I first began working in ecology and conservation in Australia in the late 1990s. I’ve had an eclectic career, working on the conservation of both threatened flora and fauna for state governments and consultancies, but I’ve always had a passion for community ecology, and since completing a PhD at Monash University, Australia, on the drivers of bryophyte diversity in Victorian cool temperate rainforest, bryophytes have been closest to my heart.
My doctorate in the early 2000s investigated the effects of habitat patchiness at the micro, forest-stand and landscape scales on the diversity of bryophytes in cool temperate rainforest. In 2009, the Black Saturday fires in Victoria burnt about half the rainforest patches in which I’d previously conducted research. Thus, sadly, I was provided with an opportunity to investigate the effects of fire on rainforest. It was a slow process of grieving to observe the loss of rainforest patches, at first and most catastrophically, smaller patches at higher elevation sites, and then more slowly, the erosion of the edges of larger rainforest patches by the cumulative, longer-term effects of fire and logging disturbance.

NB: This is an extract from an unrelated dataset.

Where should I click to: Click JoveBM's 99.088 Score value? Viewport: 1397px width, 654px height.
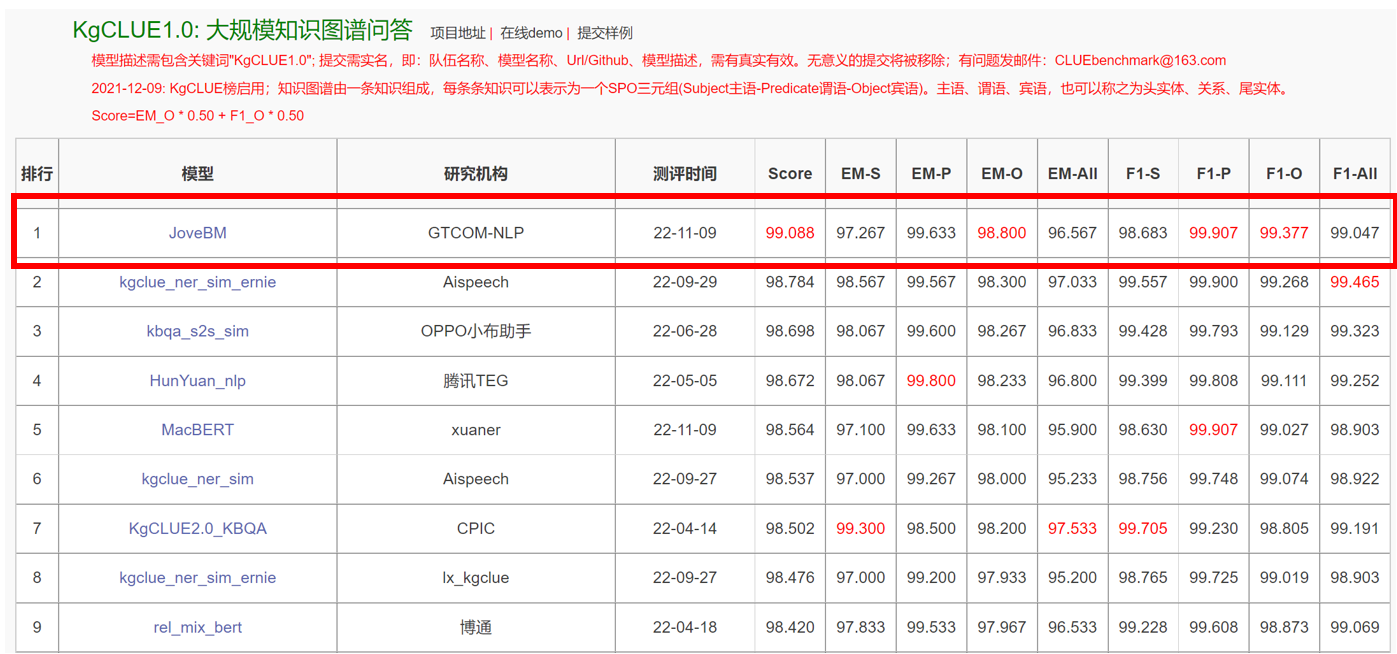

Observing the impacts of such a catastrophic wildfire event galvanised me to focus my efforts on being a part of mitigating the impacts of climate change on Australian temperate rainforests. This, and taking time away to raise young children, prompted me to branch out from science for several years into the world of fiction and nature writing, in an attempt to connect through the heart and to more viscerally allow people to experience the effects of climate change.
Now, with kids slightly older, I’m refocussing on how climate change and fire are affecting cool temperate rainforest in Victoria, with a particular focus on its dependent biota.

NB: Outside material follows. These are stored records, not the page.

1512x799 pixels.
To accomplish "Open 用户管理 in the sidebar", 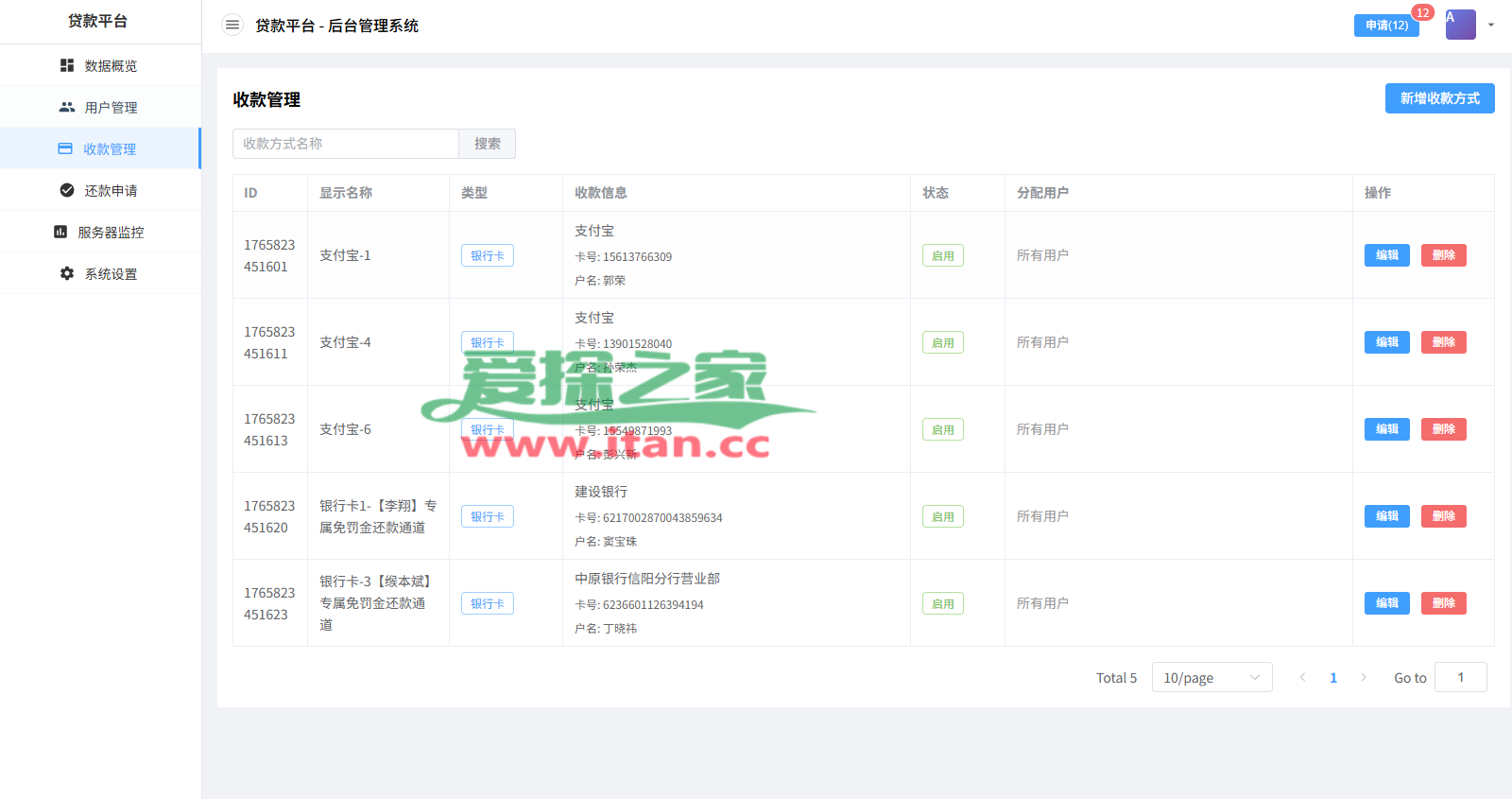I will 111,108.
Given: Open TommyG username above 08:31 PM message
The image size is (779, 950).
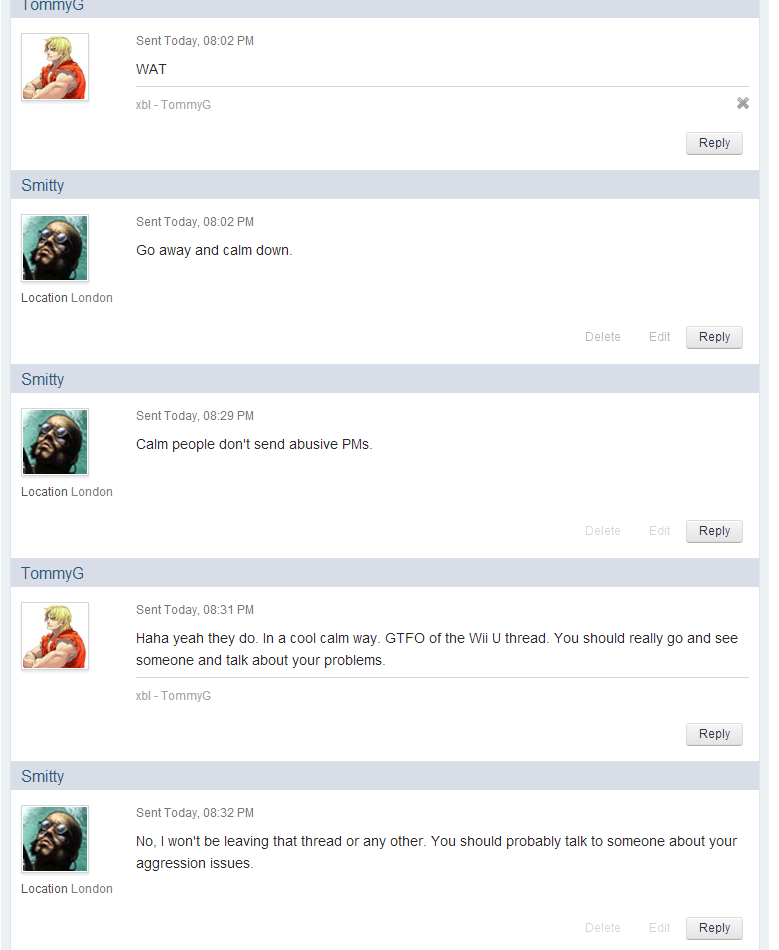Looking at the screenshot, I should click(x=52, y=573).
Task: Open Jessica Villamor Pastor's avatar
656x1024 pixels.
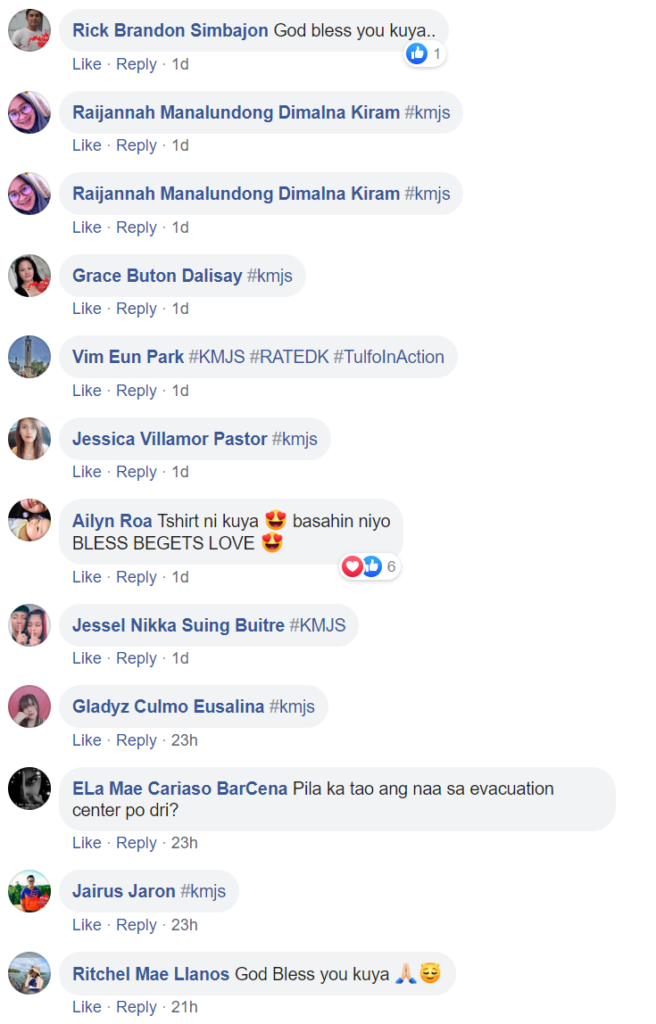Action: (x=29, y=438)
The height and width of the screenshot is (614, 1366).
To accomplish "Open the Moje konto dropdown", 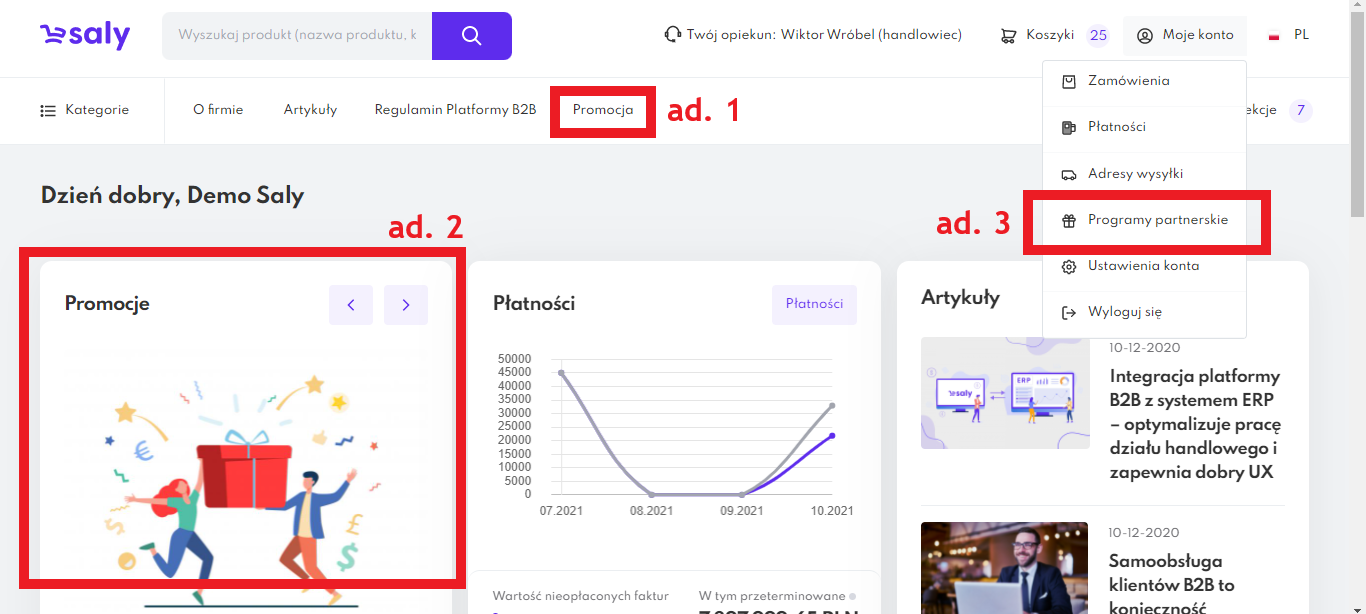I will tap(1185, 35).
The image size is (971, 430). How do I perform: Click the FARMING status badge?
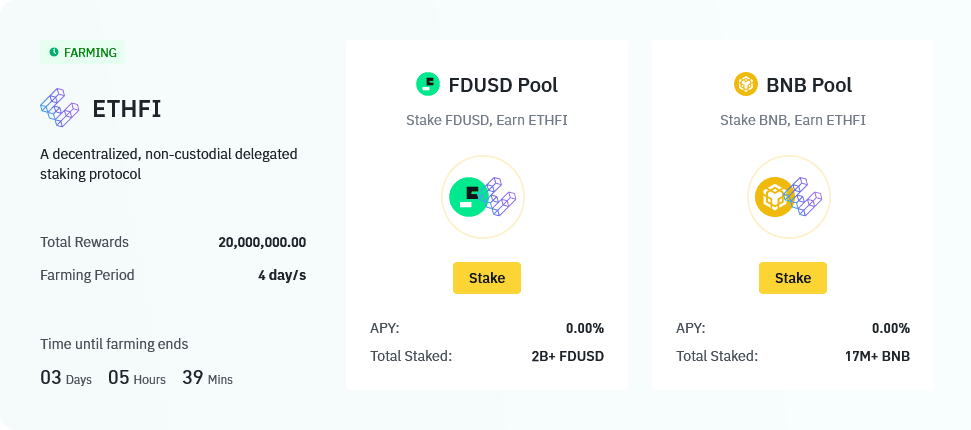point(83,52)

Bryophytes mean so much to me; as symbols of resilience and persistence, of wise and intricate adaptation to their particular circumstances, and as beings whose beauty still takes my breath away.

Selected References:
Worley M (2012) Impacts of the 2009 Kilmore East-Murrindindi bushfires on cool temperate rainforest in the Victorian Central Highlands. Black Saturday Victoria 2009 Natural values fire recovery program Project No.2, Department of Sustainability and Environment, State of Victoria: Melbourne.

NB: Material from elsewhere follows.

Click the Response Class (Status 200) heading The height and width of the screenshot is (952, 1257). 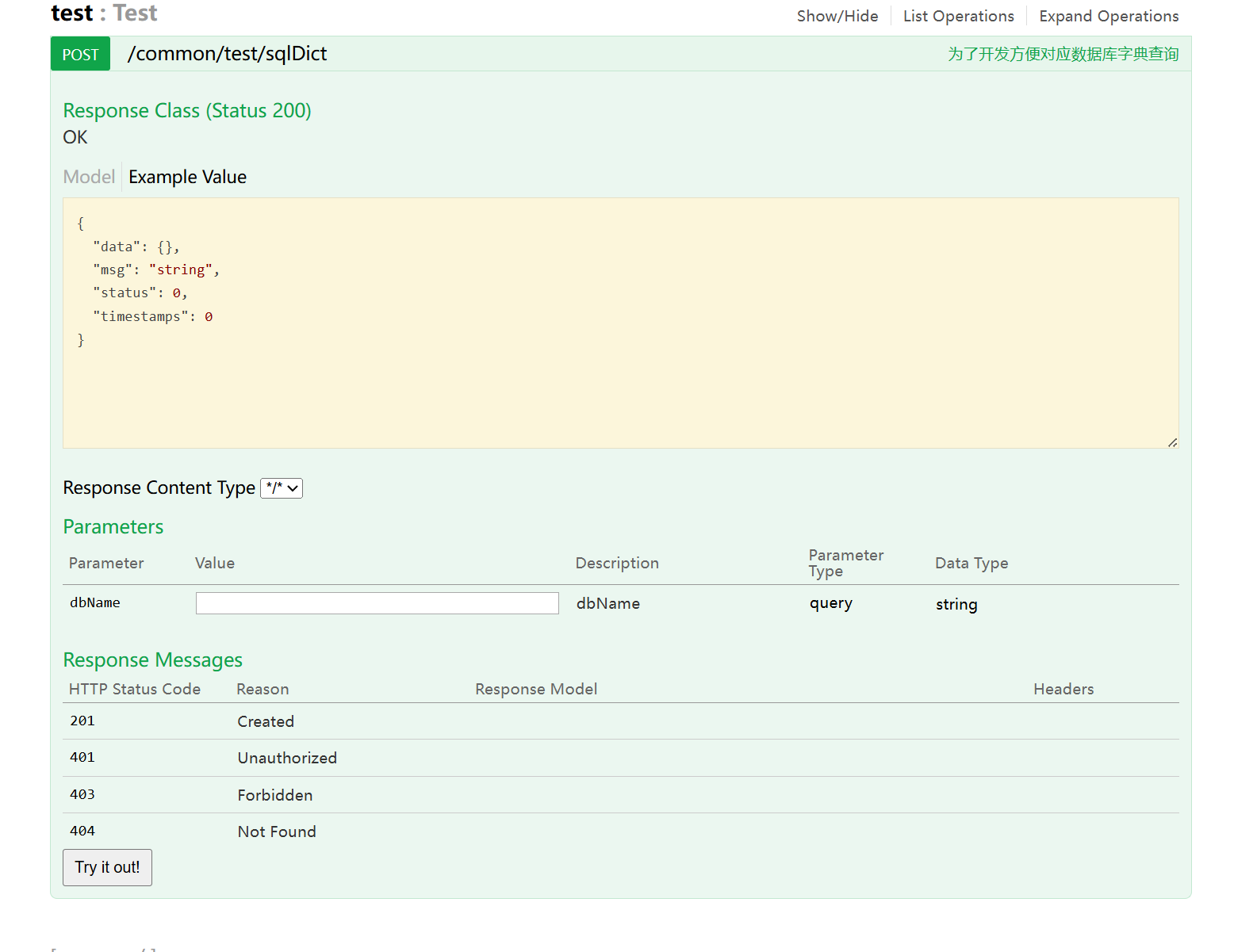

Worley M (2007) Effects of habitat patchiness on bryophyte diversity across multiple scales in Nothofagus cunninghamii-dominated cool temperate rainforest in the Victorian Central Highlands. PhD Thesis, Monash University, Clayton.
Dell M, Worley M, McMullan-Fisher SJM and Casanova MT (2020) An assessment of conservation priorities and actions for bryophytes, algae and fungi in response to Victoria’s 2019-2020 bushfires. Technical Report DOI: 10.13140/RG.2.2.21042.32967.
Worley M (2016) ‘Green and Belonging’ pp. 37–49 In Deep Green Living, Ed. Marian Van Eyk McCain, GreenSpirit (GreenSpirit Book Series: London). ISBN: 9780993598302.
Bennett J, Harley D, Worley M, Donaldson B, Andrew D, Geering D, Povey A & Cohen M (2000) ‘Watching Wildlife Australia’ Lonely Planet Publications: Melbourne. ISBN: 9781864500325.